Reputation: 41
I'm reading a single CSV file from S3 using the DataStream readFile
API:
RowCsvInputFormat inputFormat = new RowCsvInputFormat(...);
SingleOutputStreamOperator<Row> ds = env.readFile(
inputFormat,
"s3://bucket/somefile.csv",
FileProcessingMode.PROCESS_CONTINUOUSLY,
60000L)
This works as expected when the app is first run. Once the file has been fully read, the operator stays in the RUNNING
state since processing mode is PROCESS_CONTINUOUSLY
(as expected). My understanding is that Flink will not re-process this file as long as it hasn't been modified since (docs).
However, when I generate a savepoint (after the file has been fully read) and restart the app by restoring from that savepoint, the app will restart processing that file.
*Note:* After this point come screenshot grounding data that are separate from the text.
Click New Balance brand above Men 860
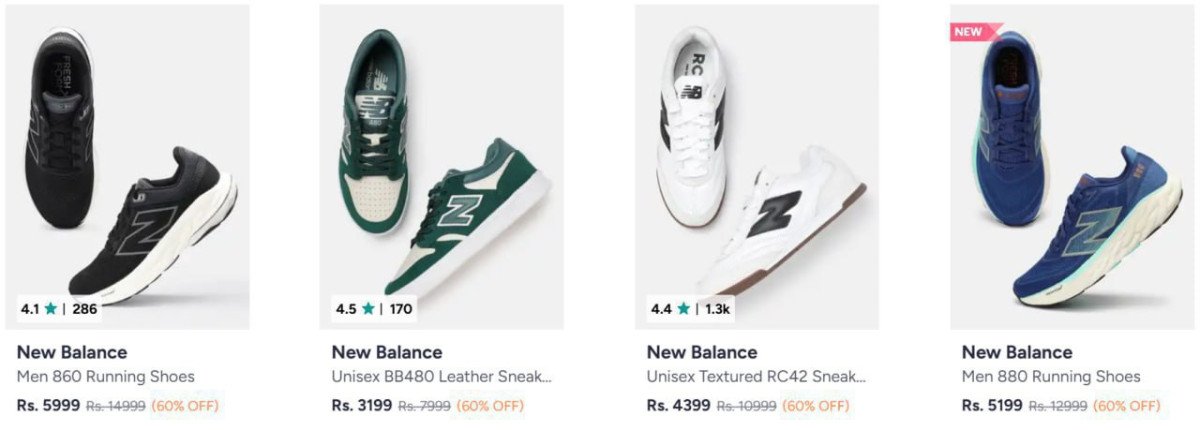The height and width of the screenshot is (430, 1200). tap(72, 352)
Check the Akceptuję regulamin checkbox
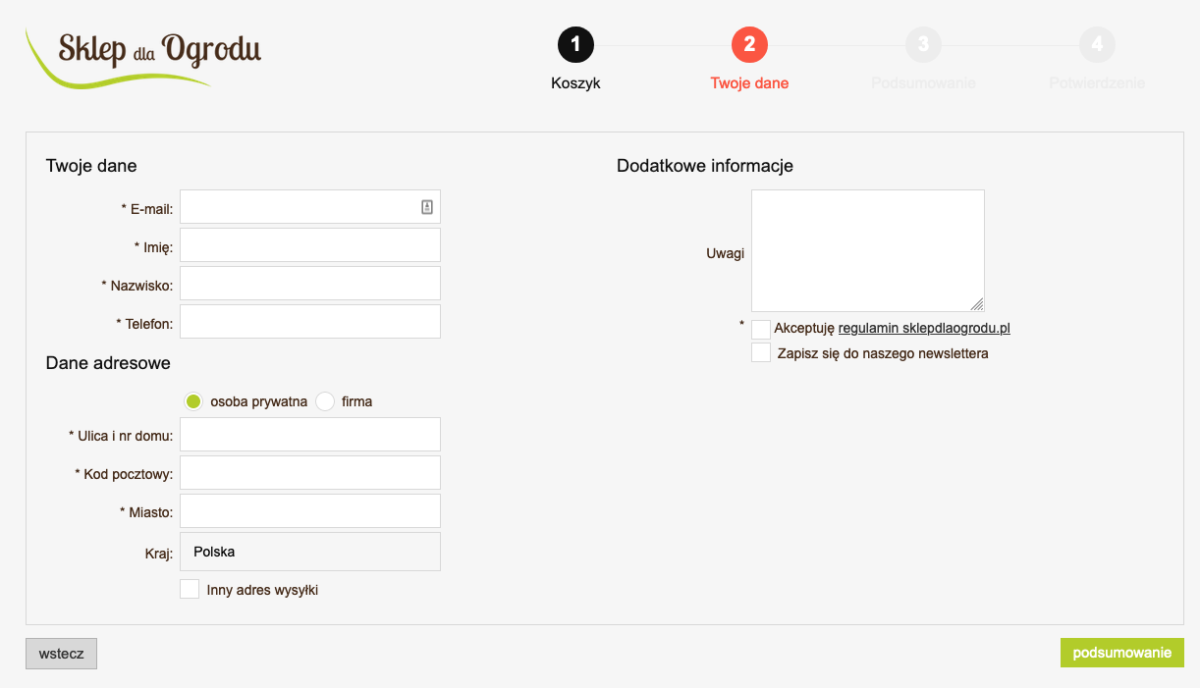 [761, 329]
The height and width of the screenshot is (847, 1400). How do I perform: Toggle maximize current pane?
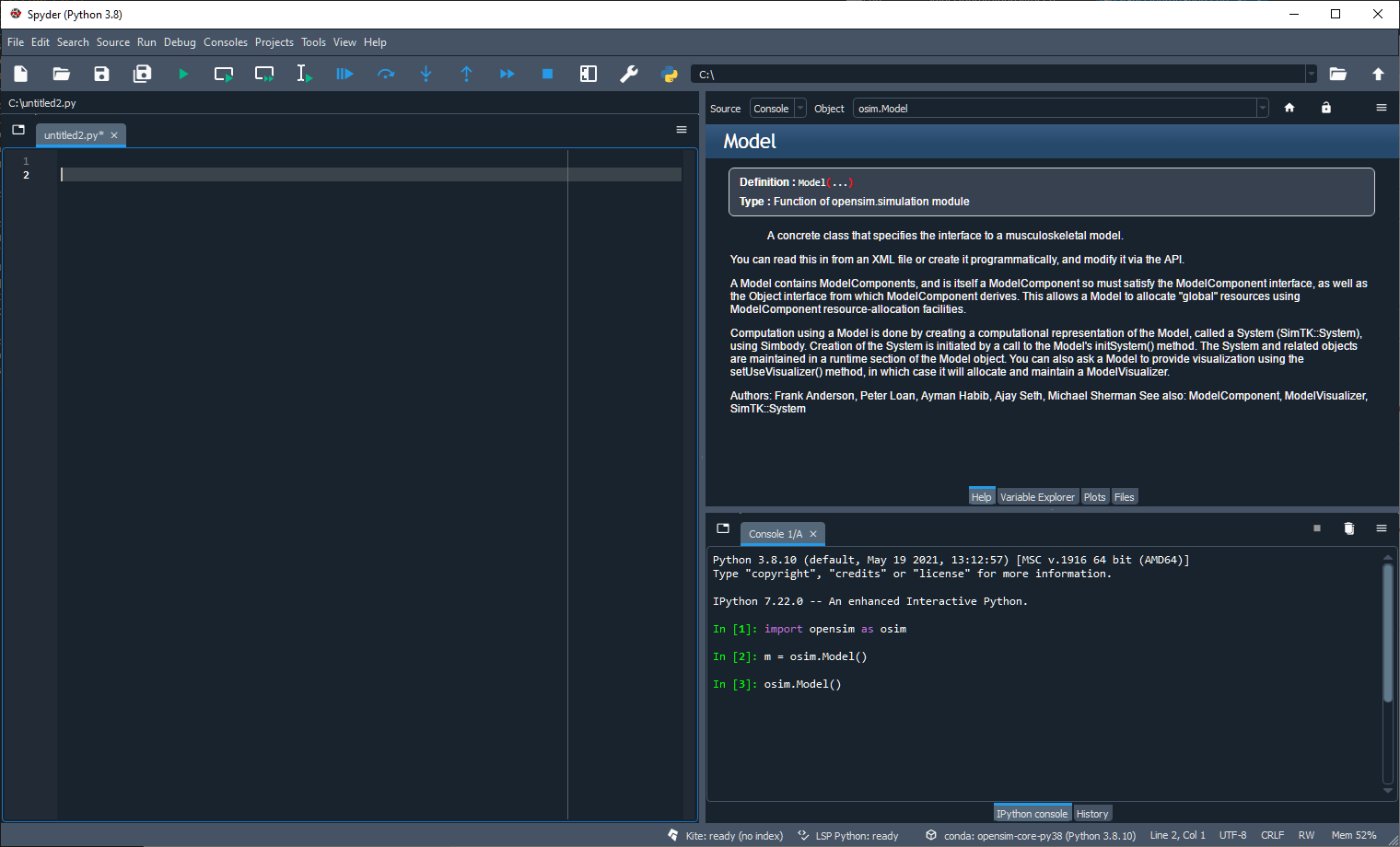[589, 74]
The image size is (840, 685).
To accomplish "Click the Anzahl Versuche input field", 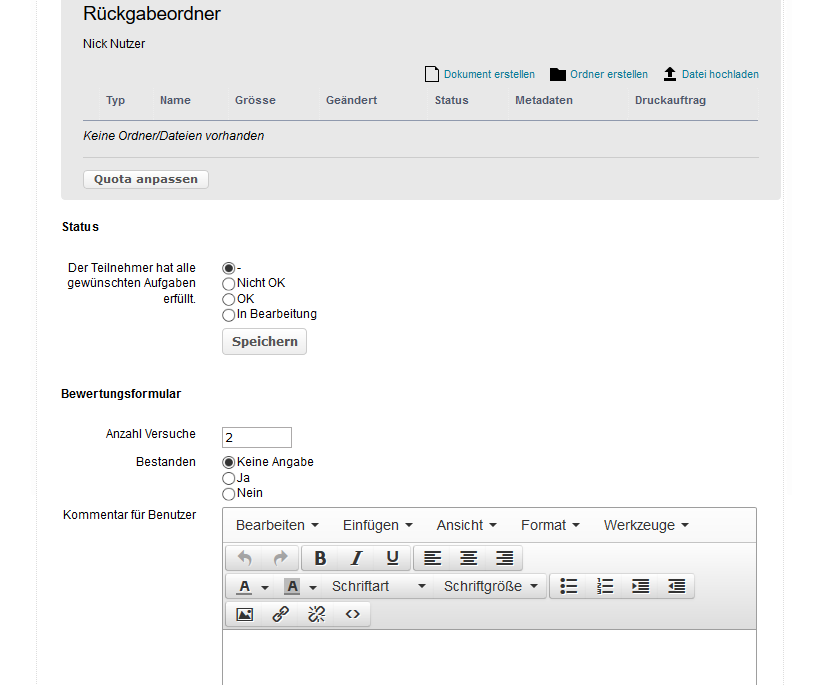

Is this expected? I'm running Flink 1.13.2.
For context: I'm using a file to bootstrap my application with historical data. I'd like to use the PROCESS_CONTINUOUSLY
mode since the PROCESS_ONCE
mode will switch the operator to FINISHED
once the file is read and prevents the generation of savepoints. https://issues.apache.org/jira/browse/FLINK-2491
Upvotes: 1
Views: 288
Reputation: 41
It seems like this works if using the directory instead of passing in a file for the path. When updating to pass in the directory, Flink does not re-process the file on restart if it hasn't been modified.
Upvotes: 1